Blog » Patients Reflect on the Reasons Behind their Readmissions

Patients Reflect on the Reasons Behind their Readmissions

Created Mar 27 2017, 08:00 PM by Lippincott Solutions
  • Journal of Healthcare Quality
  • 30-day readmissions
  • JHQ
  • Medicaid

Tuesday, March 28, 2017

We consult experts. We consult data. We consult evidence.

But in our quest to reduce 30-day readmissions, are we overlooking a key source of insight?

A group of researchers recently thought so and aimed to rectify that. They consulted patients themselves — in the midst of their 30-day readmissions — on what they believed landed them back in the hospital.

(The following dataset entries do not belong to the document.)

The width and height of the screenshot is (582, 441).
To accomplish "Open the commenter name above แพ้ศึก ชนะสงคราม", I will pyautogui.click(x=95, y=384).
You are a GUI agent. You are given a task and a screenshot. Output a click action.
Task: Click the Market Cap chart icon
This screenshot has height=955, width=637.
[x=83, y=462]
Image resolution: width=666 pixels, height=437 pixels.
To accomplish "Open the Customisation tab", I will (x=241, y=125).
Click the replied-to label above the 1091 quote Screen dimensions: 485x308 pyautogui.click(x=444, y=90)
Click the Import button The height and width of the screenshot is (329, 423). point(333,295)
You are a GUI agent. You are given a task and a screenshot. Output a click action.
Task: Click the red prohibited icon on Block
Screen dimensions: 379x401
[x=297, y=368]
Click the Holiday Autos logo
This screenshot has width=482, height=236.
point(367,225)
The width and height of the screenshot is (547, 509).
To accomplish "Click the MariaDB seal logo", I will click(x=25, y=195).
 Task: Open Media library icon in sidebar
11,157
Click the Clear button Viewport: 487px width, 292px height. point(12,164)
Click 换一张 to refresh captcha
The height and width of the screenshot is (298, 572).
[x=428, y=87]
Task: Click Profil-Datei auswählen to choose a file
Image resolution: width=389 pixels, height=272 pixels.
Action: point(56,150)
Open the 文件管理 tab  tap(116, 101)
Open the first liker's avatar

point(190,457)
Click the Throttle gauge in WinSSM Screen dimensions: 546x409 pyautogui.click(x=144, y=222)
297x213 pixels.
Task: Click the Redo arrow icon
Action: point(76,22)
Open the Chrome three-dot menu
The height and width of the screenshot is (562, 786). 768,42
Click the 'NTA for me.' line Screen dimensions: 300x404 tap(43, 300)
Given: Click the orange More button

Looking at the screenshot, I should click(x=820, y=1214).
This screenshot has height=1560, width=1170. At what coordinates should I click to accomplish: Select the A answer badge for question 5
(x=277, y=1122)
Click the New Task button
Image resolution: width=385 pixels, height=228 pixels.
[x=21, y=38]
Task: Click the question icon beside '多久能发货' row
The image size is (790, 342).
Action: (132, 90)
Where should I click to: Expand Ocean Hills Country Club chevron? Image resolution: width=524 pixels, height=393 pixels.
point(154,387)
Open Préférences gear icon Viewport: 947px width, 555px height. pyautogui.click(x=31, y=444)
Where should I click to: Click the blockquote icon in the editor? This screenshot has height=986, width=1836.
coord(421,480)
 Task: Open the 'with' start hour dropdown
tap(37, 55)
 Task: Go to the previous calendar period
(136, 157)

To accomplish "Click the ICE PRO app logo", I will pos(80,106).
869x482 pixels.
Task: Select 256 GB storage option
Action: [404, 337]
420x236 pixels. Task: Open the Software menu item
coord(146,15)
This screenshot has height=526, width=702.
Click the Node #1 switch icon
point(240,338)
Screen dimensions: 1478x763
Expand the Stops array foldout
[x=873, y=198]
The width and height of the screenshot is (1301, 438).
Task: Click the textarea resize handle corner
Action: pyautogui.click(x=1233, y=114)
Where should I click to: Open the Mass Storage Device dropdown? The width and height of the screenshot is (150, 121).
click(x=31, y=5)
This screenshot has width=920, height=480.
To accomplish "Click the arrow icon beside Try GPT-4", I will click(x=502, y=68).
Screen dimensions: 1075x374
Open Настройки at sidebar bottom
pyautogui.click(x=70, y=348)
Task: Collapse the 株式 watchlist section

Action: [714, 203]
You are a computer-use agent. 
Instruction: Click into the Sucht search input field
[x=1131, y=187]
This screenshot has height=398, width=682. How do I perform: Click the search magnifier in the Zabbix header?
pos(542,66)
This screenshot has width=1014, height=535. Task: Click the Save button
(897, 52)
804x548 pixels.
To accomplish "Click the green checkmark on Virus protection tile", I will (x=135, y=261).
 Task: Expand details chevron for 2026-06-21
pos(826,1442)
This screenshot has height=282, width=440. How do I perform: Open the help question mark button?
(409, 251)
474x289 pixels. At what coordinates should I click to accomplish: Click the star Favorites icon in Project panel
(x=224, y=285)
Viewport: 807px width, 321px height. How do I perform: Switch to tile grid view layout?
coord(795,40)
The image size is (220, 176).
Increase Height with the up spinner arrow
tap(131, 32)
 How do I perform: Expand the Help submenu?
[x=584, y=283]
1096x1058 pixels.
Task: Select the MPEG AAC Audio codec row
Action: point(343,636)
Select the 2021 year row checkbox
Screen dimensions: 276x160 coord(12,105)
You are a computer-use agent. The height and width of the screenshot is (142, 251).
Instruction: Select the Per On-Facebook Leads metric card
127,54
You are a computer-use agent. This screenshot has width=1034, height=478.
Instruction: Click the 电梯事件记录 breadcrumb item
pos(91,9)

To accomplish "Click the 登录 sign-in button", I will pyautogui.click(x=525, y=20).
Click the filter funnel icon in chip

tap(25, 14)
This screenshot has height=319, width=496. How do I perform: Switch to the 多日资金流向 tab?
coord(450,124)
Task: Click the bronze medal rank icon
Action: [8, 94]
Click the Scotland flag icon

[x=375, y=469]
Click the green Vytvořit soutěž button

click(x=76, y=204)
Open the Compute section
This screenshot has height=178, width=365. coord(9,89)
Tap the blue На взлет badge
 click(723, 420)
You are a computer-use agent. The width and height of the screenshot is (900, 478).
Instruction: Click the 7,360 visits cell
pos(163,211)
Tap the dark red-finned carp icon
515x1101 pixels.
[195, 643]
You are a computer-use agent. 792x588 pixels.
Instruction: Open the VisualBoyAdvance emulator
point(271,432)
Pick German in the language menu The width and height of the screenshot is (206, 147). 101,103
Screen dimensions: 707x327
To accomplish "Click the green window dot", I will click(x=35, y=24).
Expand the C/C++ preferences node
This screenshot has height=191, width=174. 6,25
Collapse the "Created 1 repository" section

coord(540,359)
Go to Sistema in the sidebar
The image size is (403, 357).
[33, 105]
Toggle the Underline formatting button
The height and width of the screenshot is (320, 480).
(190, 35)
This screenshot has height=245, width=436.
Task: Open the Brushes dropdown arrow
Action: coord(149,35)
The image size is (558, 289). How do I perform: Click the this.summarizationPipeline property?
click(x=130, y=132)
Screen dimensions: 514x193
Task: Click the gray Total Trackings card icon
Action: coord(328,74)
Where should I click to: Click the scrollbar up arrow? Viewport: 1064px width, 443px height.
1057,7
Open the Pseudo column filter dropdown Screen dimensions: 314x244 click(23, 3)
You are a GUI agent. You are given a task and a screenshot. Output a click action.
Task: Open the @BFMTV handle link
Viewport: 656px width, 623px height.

“If we want to get to the bottom of why they come back to the hospital, we thought, ‘Why don’t we ask them?’” said study coauthor Greg Misky, MD, a hospitalist at UC Health University of Colorado Hospital.


Their investigation, slated for publication in an upcoming issue of the Journal for Healthcare Quality, consisted of bedside interviews with 18 patients readmitted within 30 days of their previous discharge. Two patients were uninsured, and 16 patients were covered by Medicaid. All had stories behind their readmissions.

Professional research assistants talked with them at the bedside to find out what happened during their previous hospitalization, what happened at home after discharge, what led to their readmission, what might have prevented it, and what their healthcare experiences outside the hospital consisted of.

Researchers identified five themes that contributed to these patients’ 30-day readmissions. They reveal some unique factors that shed light on their situations outside hospital walls.


Therapeutic misalignment is a fancy way of saying that patients expressed “compromised trust in their providers, care team and health system,” researchers explained, “often related to imperfect communication.”

Consider these words, directly from the patients’ mouths:

  • “All I want is a doctor that will listen to me and a nurse that will come in and talk to you … like you’re human.”
  • “Doctors need to understand that patients also know what’s wrong with them, and they know a little bit more about how to fix it.” 
  • “I would like to have a patient-doctor relationship with them, and I would like for him to listen to me, and listen to what I’m saying.”


Some patients made bad decisions and lacked accountability for managing their health. They were blunt about using alcohol, ignoring medical advice, and not knowing or bothering to ask for reasons to take their medications.                 


“They often have competing priorities,” explained Dr. Misky.

Holding onto jobs and providing for their family’s basic needs were common concerns among patients. For many, their living conditions made it difficult to manage chronic diseases like diabetes, COPD, or heart failure.


Poor access to primary care, a lack of transportation, and difficulties with basic health literacy were common among readmitted patients.


The progression of disease after discharge was another factor that landed patients back in the hospital.


The researchers concluded that unstable social situations and, frankly, health system failures played major roles in the 30-day readmissions of the patients interviewed. Expanded case management and care coordination better aligned to the needs of the population is necessary, Dr. Misky said. 

Healthcare providers, he added, also need to make more of an effort to tune into patients’ realities if the situation is ever to improve.

 “As providers, we live in a different world than these patients,” Dr. Misky said. “Unless we walk in their shoes, we can’t envision how hard it is for them to succeed.”

Strengthening trust between healthcare providers and patients is essential, according to the authors, as is encouraging patients to participate in healthcare decisions.

“Their words are telling us where the problems are,” Dr. Misky said. “We need to lessen the likelihood that patients fail.”